Ultrasound is an often used test to look at the kidneys and kidney masses. Ultrasound is very good at telling if a kidney mass is suspicious for cancer or if it’s simply a cyst filled with fluid. Ultrasound may be ordered after your doctor detects blood in the urine or after another test like a CT detects a kidney mass which needs to be further evaluated.
Ultrasound is performed by a specially trained technologist and interpreted by a radiology doctor. Ultrasound is painless and uses no radiation, instead using high frequency sound waves to form an image. Ultrasound is user dependent unlike other tests like CT. This means the results and quality of the test are dependent on the person doing it.
On ultrasound, a kidney mass that is solid and suspicious will not meet the criteria for a cyst or fluid filled mass. The internal contents may appear partially cystic or complex. There may sometimes be internal blood flow which cysts do not have. The larger the size, the easier the distinction is made between cysts and solid masses. Small less then 1 cm lesions may be difficult to characterize on ultrasound. The exam may also be limited in obese patients.

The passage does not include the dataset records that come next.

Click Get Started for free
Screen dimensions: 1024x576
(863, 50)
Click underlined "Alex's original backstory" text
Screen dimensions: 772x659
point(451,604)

Once a suspicious solid or complex mass is identified, a CT or MRI will be requested by the radiologist to further evaluate in many cases. The radiologist wants to confirm that there is enhancement or solid components to the mass. A CT or MRI with and without contrast placed into your vein is done. The idea is that the contrast will make any solid areas appear brighter indicating that the mass is not simply a cyst. A cyst only has fluid inside so it should not enhance. Sometimes cysts are complex and may be followed. Other times, the enhancement may be minimal and the radiologist may request another imaging test to be more confident.
Solid masses will often be treated by surgical resection. A referral to a urologist will follow who will determine if the entire or part of the kidney needs to be removed. Ultrasound is therefore one of the imaging tests used to evaluate kidney masses. Sometimes ultrasound is the first test, and at other times, it’s used as another test to confirm findings on another test like CT.